Su questo tema, e più in particolare sulla rottura delle lavatrici, è recentemente intervenuto l’esperto riparatore di elettrodomestici britannico Paul Charmbury che su YouTube ha denunciato l’obsolescenza programmata delle lavatrici che utilizzano componenti Bosch.
Scopriamone di più e quali sono le componenti pensate per rompersi dopo un certo periodo di tempo.
Il colpevole della rottura è il cestello
Secondo Charmbury la parte incriminata della lavatrice è il cestello. I produttori saldano insieme le due metà che lo compongono, rendendo impossibile sostituire parti piccole ed economiche come i cuscinetti o la crociera.
Nell’opinione dell’esperto di riparazioni, questo non è un problema di cattivo design o montaggio, bensì una strategia deliberata per costringere le persone a comprare dopo pochi anni una nuova macchina.
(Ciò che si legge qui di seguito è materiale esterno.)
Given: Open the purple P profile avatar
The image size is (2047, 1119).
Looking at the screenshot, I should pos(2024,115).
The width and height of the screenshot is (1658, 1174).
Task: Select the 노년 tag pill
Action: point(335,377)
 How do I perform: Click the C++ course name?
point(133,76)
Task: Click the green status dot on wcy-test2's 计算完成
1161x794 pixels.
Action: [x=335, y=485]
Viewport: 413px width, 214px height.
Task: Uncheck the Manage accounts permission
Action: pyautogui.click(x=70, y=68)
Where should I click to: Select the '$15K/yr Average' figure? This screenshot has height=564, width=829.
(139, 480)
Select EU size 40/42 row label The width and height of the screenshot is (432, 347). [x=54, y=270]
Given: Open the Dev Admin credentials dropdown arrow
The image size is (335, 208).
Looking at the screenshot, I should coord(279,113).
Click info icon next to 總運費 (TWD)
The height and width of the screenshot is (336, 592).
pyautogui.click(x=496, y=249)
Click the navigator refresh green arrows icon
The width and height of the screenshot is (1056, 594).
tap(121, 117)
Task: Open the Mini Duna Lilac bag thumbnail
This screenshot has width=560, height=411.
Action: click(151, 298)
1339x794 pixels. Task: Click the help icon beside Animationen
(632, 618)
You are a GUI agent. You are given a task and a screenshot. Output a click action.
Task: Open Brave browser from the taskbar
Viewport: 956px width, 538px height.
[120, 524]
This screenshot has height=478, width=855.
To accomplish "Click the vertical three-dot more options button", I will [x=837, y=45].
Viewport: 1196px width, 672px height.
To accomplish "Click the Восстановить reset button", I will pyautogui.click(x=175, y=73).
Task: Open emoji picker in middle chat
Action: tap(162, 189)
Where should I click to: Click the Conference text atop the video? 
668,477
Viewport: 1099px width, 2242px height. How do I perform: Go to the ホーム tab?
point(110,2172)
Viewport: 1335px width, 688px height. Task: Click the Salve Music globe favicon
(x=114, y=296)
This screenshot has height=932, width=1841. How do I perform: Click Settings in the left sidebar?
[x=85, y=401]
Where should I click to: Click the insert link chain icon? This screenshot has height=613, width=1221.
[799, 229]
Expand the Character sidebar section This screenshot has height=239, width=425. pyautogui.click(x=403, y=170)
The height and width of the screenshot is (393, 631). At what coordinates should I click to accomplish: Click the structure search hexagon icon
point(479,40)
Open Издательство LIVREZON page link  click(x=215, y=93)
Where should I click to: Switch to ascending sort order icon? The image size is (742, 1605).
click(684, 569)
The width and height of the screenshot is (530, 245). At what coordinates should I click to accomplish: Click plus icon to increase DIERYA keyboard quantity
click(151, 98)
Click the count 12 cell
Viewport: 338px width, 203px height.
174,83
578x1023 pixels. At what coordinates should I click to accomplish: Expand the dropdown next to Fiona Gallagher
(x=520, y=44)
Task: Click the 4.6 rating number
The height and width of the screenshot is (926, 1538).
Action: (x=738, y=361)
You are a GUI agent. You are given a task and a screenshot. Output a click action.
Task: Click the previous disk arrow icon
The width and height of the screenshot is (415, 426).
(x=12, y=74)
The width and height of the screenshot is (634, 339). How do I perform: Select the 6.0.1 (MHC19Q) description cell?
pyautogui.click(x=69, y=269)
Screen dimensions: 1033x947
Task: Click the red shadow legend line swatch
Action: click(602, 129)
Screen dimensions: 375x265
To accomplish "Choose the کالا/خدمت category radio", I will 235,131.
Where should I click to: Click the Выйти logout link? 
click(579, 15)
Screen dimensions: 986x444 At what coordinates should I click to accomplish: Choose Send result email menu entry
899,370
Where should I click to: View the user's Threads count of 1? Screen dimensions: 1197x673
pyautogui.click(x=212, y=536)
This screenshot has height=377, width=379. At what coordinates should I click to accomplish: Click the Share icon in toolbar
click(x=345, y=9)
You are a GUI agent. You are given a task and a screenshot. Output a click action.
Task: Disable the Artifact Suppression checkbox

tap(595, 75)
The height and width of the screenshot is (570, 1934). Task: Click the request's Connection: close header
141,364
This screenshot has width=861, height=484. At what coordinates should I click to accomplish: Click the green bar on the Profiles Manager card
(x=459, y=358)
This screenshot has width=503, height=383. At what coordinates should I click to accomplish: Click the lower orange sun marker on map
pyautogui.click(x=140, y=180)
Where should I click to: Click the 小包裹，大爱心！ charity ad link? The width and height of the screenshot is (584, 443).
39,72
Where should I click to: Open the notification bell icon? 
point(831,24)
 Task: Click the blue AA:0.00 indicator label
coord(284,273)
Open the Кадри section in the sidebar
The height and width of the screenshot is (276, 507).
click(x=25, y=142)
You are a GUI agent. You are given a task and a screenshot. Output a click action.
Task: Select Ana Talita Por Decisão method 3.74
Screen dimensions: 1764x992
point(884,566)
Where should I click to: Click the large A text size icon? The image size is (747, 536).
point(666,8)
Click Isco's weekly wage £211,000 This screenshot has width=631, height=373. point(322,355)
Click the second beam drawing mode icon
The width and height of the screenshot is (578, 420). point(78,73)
Anche perché i cestelli sostitutivi vengono venduti a diverse centinaia di euro.
Una strategia che mette in difficoltà le aziende specializzate nelle riparazioni e che, allo stesso tempo, genera enormi quantità di rifiuti elettrici ed elettronici difficilissimi (e costosi) da smaltire.
Purtroppo, questo approccio, sembra davvero funzionare. Lo conferma una ricerca sulle abitudini dei consumatori che, intervistati sul tema, hanno dichiarato che sarebbero propensi a sostituire un elettrodomestico se il costo di riparazione di quello guasto fosse superiore al 30% del prezzo di quello nuovo.
Charmbury ha precisato di non avere risorse sufficienti per confermare i suoi sospetti sui componenti della lavatrice che si rompono, ma ha deciso di non fermarsi comunque. Appellandosi al potere dei consumatori, ha creato un video in cui mostra come controllare il numero cumulativo di lavaggi sulle lavatrici con le componenti incriminate e ha proposto una raccolta firme per denunciare il fatto alle autorità.
La normative UE sulle riparazioni
L’obiettivo del riparatore britannico è quello di utilizzare il video come leva per costringere le autorità a intervenire. Autorità che, secondo Charmbury, sembrano preoccuparsi soltanto del consumo di acqua ed energia e non del problema legato alla durata nel tempo e alla riparabilità delle macchine.
L’Unione Europea, in realtà, è già intervenuta sul tema con una direttiva sulle riparazioni diramata nella primavera dello scorso anno. Una direttiva che obbliga i produttori a far riparare i propri elettrodomestici a un prezzo ragionevole e in tempi ragionevoli, anche dopo il periodo di garanzia successivo all’acquisto.
La direttiva obbliga, inoltre, i produttori a garantire la disponibilità dei pezzi di ricambio e a impedire ostacoli ingiustificati, temporali ed economici, alle riparazioni.
Resta però da risolvere il problema dell’obsolescenza programmata che, in passato, ha fatto spendere milioni di dollari in multe a colossi come Apple e Samsung. Per le aziende continuare con questo tipo di strategia potrebbe rivelarsi un boomerang a livello economico e di immagine sul lungo periodo.